Why More People Are Going Back to Basics with Wellness

There is a quiet shift happening in kitchens and fast food fryers across the country, and most people have no idea why their fries suddenly taste better.
It comes down to one old fashioned ingredient that grandmothers used decades ago and everyone else forgot about.
Stick around, because the reason behind this comeback is stranger and more interesting than you think.
The Fat Nobody Expected To Return
Beef tallow, the rendered fat from cattle, dominated American frying until the nineties when seed oils took over almost overnight, according to Burger Beast.
Whole Foods Market’s own trends council named tallow one of its top predictions for the year, pointing to shoppers craving ancestral ingredients over processed oils, as reported by Whole Foods.
The Chains Already Making The Switch
Steak ‘n Shake committed to frying everything in one hundred percent beef tallow, branding the new batch ‘Throwback Fries’ as part of the relaunch, according to Chowhound.
Wienerschnitzel started testing the same swap in select Texas locations, and its CEO said the fries have a bolder, richer flavor that reminds him of the nineties, a detail he shared with Restaurant Business.
Even Portillo’s and Smashburger quietly blend tallow into their fry oil, giving those crinkle cuts a deeper savory edge most customers never think to question.
Why It Actually Tastes Better
Tallow can handle serious heat without smoking, which is exactly why old school diners relied on it for crispy, golden fries, according to Cook Answers.
That stability at high temperatures is also why bakers have started folding it into pie crusts and biscuits, chasing a flakiness that regular oil cannot quite deliver.

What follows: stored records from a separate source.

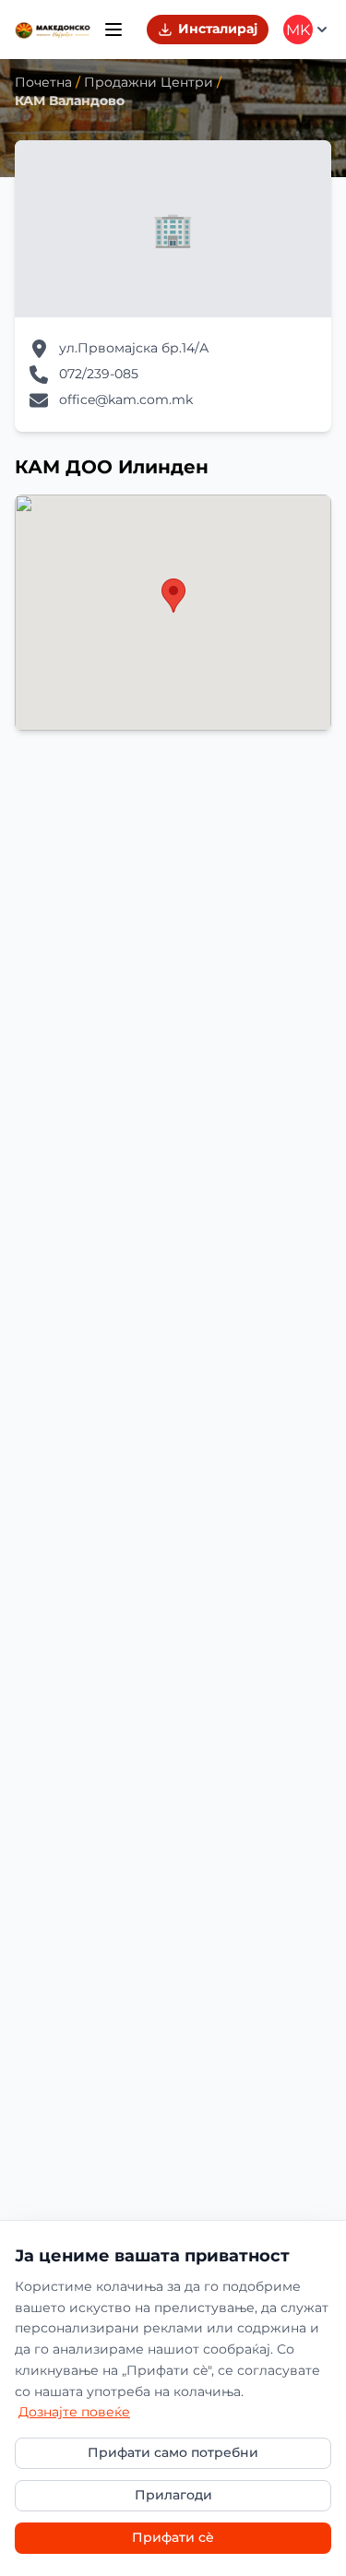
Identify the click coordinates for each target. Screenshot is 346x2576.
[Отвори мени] (113, 29)
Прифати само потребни (173, 2452)
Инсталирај (217, 28)
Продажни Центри (148, 82)
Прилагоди (173, 2495)
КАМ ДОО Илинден (112, 467)
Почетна (43, 82)
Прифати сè (173, 2537)
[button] (173, 595)
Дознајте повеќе (74, 2411)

The Bigger Story Behind The Trend
Part of the appeal ties into the nose to tail movement, since tallow gives new purpose to fat that used to get tossed out entirely, as noted by Parade.
Sales of tallow based food products have also climbed dramatically over the past year, fueled by shifting federal dietary guidance and growing skepticism toward heavily processed oils, according to Flavorist.
Not everyone is convinced though, since heart health groups continue to flag its saturated fat content as a real concern worth watching.
So the next time your fries taste unusually rich and golden, there is a good chance grandma’s favorite fat is quietly back in the fryer. It turns out some old habits really do deserve a second chance, one crispy batch at a time.